**YOUR INSTRUCTIONS**
Give again, unchanged, the line that contains "Click the AuthRouteMethods" together with every line that follows it until the entries end.
──────── SUPPLIED MATERIAL
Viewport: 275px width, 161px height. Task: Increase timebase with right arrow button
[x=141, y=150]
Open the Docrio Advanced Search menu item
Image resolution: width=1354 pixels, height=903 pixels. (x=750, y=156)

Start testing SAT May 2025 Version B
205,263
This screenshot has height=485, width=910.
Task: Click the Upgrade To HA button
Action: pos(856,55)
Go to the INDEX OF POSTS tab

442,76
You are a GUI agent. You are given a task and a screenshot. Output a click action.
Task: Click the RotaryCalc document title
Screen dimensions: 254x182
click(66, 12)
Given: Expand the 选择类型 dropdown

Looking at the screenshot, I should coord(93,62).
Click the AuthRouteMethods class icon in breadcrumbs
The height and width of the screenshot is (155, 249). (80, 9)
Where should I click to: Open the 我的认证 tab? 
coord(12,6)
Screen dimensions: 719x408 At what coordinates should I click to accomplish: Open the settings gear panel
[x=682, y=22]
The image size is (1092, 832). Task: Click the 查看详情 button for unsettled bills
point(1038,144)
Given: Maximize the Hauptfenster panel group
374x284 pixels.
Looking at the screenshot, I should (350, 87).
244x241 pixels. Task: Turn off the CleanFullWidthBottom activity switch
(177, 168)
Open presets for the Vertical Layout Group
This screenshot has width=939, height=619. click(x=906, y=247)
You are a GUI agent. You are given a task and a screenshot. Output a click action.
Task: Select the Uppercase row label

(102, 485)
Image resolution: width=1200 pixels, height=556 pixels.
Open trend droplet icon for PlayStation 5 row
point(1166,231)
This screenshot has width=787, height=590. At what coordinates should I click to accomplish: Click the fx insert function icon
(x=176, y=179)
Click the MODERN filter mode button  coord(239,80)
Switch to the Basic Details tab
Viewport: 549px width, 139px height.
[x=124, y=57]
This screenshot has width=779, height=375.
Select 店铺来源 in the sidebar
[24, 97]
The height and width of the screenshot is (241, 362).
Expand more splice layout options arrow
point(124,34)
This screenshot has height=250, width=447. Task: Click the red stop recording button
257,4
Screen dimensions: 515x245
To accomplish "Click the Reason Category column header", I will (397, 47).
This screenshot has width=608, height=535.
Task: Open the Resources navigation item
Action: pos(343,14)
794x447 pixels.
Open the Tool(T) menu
────────────────
**WRITTEN ANSWER**
Click the AuthRouteMethods class icon in breadcrumbs
The height and width of the screenshot is (155, 249). (80, 9)
Where should I click to: Open the 我的认证 tab? 
coord(12,6)
Screen dimensions: 719x408 At what coordinates should I click to accomplish: Open the settings gear panel
[x=682, y=22]
The image size is (1092, 832). Task: Click the 查看详情 button for unsettled bills
point(1038,144)
Given: Maximize the Hauptfenster panel group
374x284 pixels.
Looking at the screenshot, I should (350, 87).
244x241 pixels. Task: Turn off the CleanFullWidthBottom activity switch
(177, 168)
Open presets for the Vertical Layout Group
This screenshot has width=939, height=619. click(x=906, y=247)
You are a GUI agent. You are given a task and a screenshot. Output a click action.
Task: Select the Uppercase row label

(102, 485)
Image resolution: width=1200 pixels, height=556 pixels.
Open trend droplet icon for PlayStation 5 row
point(1166,231)
This screenshot has width=787, height=590. At what coordinates should I click to accomplish: Click the fx insert function icon
(x=176, y=179)
Click the MODERN filter mode button  coord(239,80)
Switch to the Basic Details tab
Viewport: 549px width, 139px height.
[x=124, y=57]
This screenshot has width=779, height=375.
Select 店铺来源 in the sidebar
[24, 97]
The height and width of the screenshot is (241, 362).
Expand more splice layout options arrow
point(124,34)
This screenshot has height=250, width=447. Task: Click the red stop recording button
257,4
Screen dimensions: 515x245
To accomplish "Click the Reason Category column header", I will (397, 47).
This screenshot has width=608, height=535.
Task: Open the Resources navigation item
Action: pos(343,14)
794x447 pixels.
Open the Tool(T) menu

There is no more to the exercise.